All models are trained on resampled training data and evaluated on the original (unchanged) test set.

---

**Model-wise Comparison**

- **Decision Tree (DT)**
  - Resampling increases recall but **significantly reduces precision and PR-AUC**.
  - Baseline performs better overall, indicating DT is **highly sensitive to synthetic samples**.

- **Random Forest (RF)**
  - Baseline achieves the **best PR-AUC** among RF variants.
  - SMOTE and SMOTE-Tomek increase recall but at a **clear cost to precision and PR-AUC**.
  - Suggests RF already handles imbalance reasonably well without resampling.

- **LightGBM (LGBM)**
  - SMOTE and SMOTE-Tomek substantially improve recall compared to baseline.
  - PR-AUC remains competitive, though slightly below the baseline RF.
  - Indicates **boosting models benefit from controlled resampling**, especially when recall is prioritized.

- **XGBoost (XGB)**
  - Resampling improves recall over baseline.
  - PR-AUC remains comparable but does not exceed baseline performance.
  - Shows **moderate benefit**, but gains are not consistently superior.

---

**Cross-Resampling Observations**

- **SMOTE and SMOTE-Tomek consistently increase recall** across all models.
- Precision generally decreases, indicating **more false positives**.
- **SMOTE-Tomek provides slightly more stable results** than SMOTE alone by reducing noisy synthetic samples.
- Resampling benefits are **model-dependent** and strongest for boosting-based models.

---

**Overall Conclusions**

- Data-level resampling is effective for **improving minority-class recall**, but often at the expense of precision.
- Tree-based ensemble models tolerate resampling better than single trees.
- Compared to class-weighted learning:
  - Resampling provides **more balanced improvements** for boosting models.
  - But still does not outperform **feature-augmented representations** in terms of stability.

---

**Decisions and Future Scope**

- **Do not apply resampling as a default strategy** across all models.
- Prefer **SMOTE or SMOTE-Tomek selectively** with boosting models (LightGBM, XGBoost).
- Avoid resampling with single Decision Trees.
- Use resampling **only after feature engineering**, not on raw baseline features.
- In future experiments, evaluate:
  - Feature-augmented features + SMOTE-Tomek
  - Feature-augmented features + selective class weighting
  - Feature-augmented features + combined resampling and weighting

This experiment confirms that **resampling is a powerful but sensitive tool**, best used selectively and in combination with robust feature engineering rather than as a standalone solution.

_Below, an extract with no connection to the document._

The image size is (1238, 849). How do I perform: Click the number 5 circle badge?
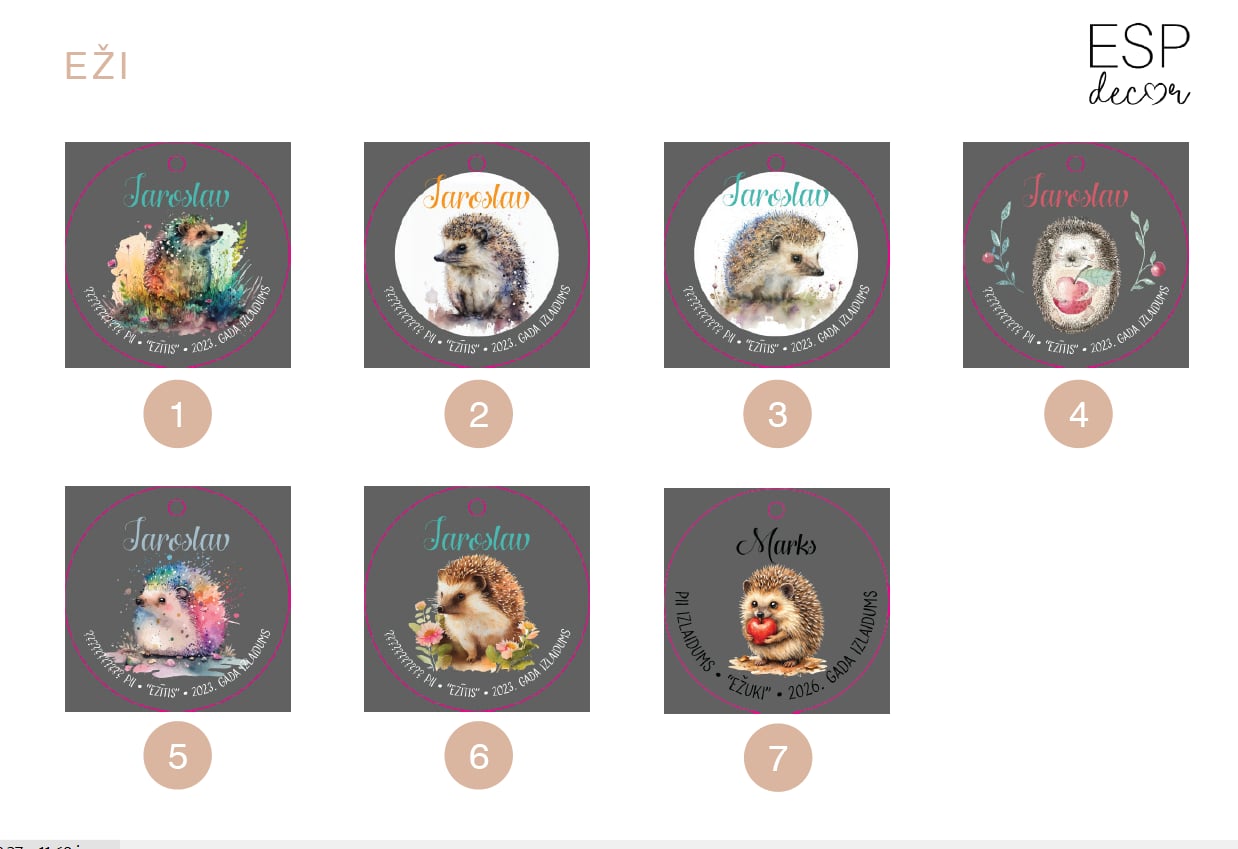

### 5. Technical summary of preprocessing and baseline models results 

**Project Status Summary**

- This project has completed a comprehensive exploratory analysis and preprocessing evaluation to understand machine failure behavior and identify the most effective modeling strategy.

**Key Findings:**

- Machine failures are rare and highly imbalanced, requiring specialized handling.

- Failures are driven by localized, non-linear interactions between operational variables rather than simple linear trends.

- Among multiple preprocessing strategies:

    - Domain-driven feature engineering provided the most consistent and stable performance improvements.

    - Class weighting and resampling improved failure recall but introduced trade-offs in precision and stability.

- Tree-based ensemble and boosting models (Random Forest, LightGBM, XGBoost) consistently outperformed linear and single-tree models.

**Strategic Decisions:**

- Feature-augmented data representation is selected as the default input for modeling.

- LightGBM and XGBoost are identified as primary candidate models.

- Imbalance-handling techniques will be applied selectively, not universally, to balance recall and false-alarm risk.

**Next Phase Objective:**

- Final model training and hyperparameter optimization

- Controlled use of imbalance-handling techniques

- Model explainability and deployment readiness

This structured approach ensures robust, explainable, and production-relevant predictive maintenance models.